A review by leonalikesliterature
Call Us What We Carry by Amanda Gorman

slow-paced

2.0

Reading this poetry collection was a chore. 90% of it is redundant and repetitive and though a handful of poems are really, really good, I’m still debating whether those handful of good poems can make up for the rest of it. 

The lyricism is really beautiful, but the poetry itself was overly pedantic. So many references and definitions that were unnecessary and just felt like academic flexing, rather than providing something insightful and personal, which is what I like about poetry. 

Some of the best advice I’ve heard about poetry is: When you try to write about everything, you write about nothing. I feel like Amanda Gorman was trying to make really powerful and generalized statements about every single injustice that was happening in America and although she was successful with a handful of poems, the majority of them felt shallow, impersonal, and superficial. Especially all the COVID poems. 
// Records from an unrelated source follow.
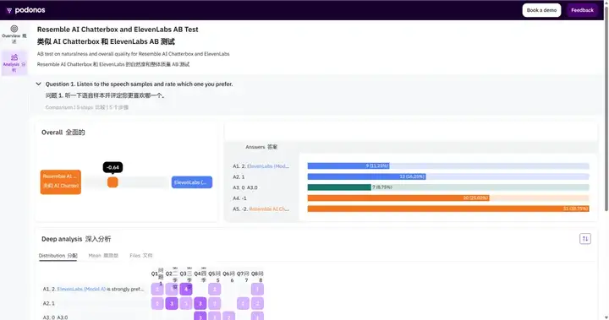609x320 pixels.
Task: Click the orange slider handle showing -0.64
Action: tap(112, 182)
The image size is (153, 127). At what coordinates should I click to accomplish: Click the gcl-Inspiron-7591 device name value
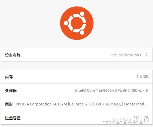click(x=126, y=55)
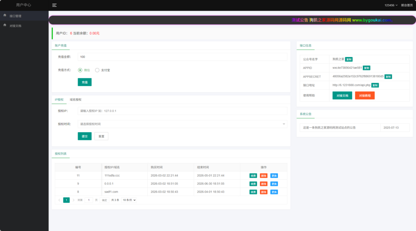Click previous page arrow in pagination

coord(59,200)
All of the COVID poems were boiled down to “it sucks we had to wear masks and stay inside and lots of people died from illness,” and they were incredibly cheesy. Not even addressing the most egregious injustices and tragedies during the pandemic, like the government’s lack of care for COVID affected incarcerated people or how hospitals didn’t have enough space or how people went to Target to shop for fun because they were bored during a GLOBAL PANDEMIC. Also, I think it’s presumptuous that someone who went to private school from K-12 felt they were able to speak on behalf of the American pandemic experience, when the Americans who COVID hit the hardest were poor and still had to work at the height of the pandemic. I can appreciate what she was trying to achieve with this collection, but it was a let down.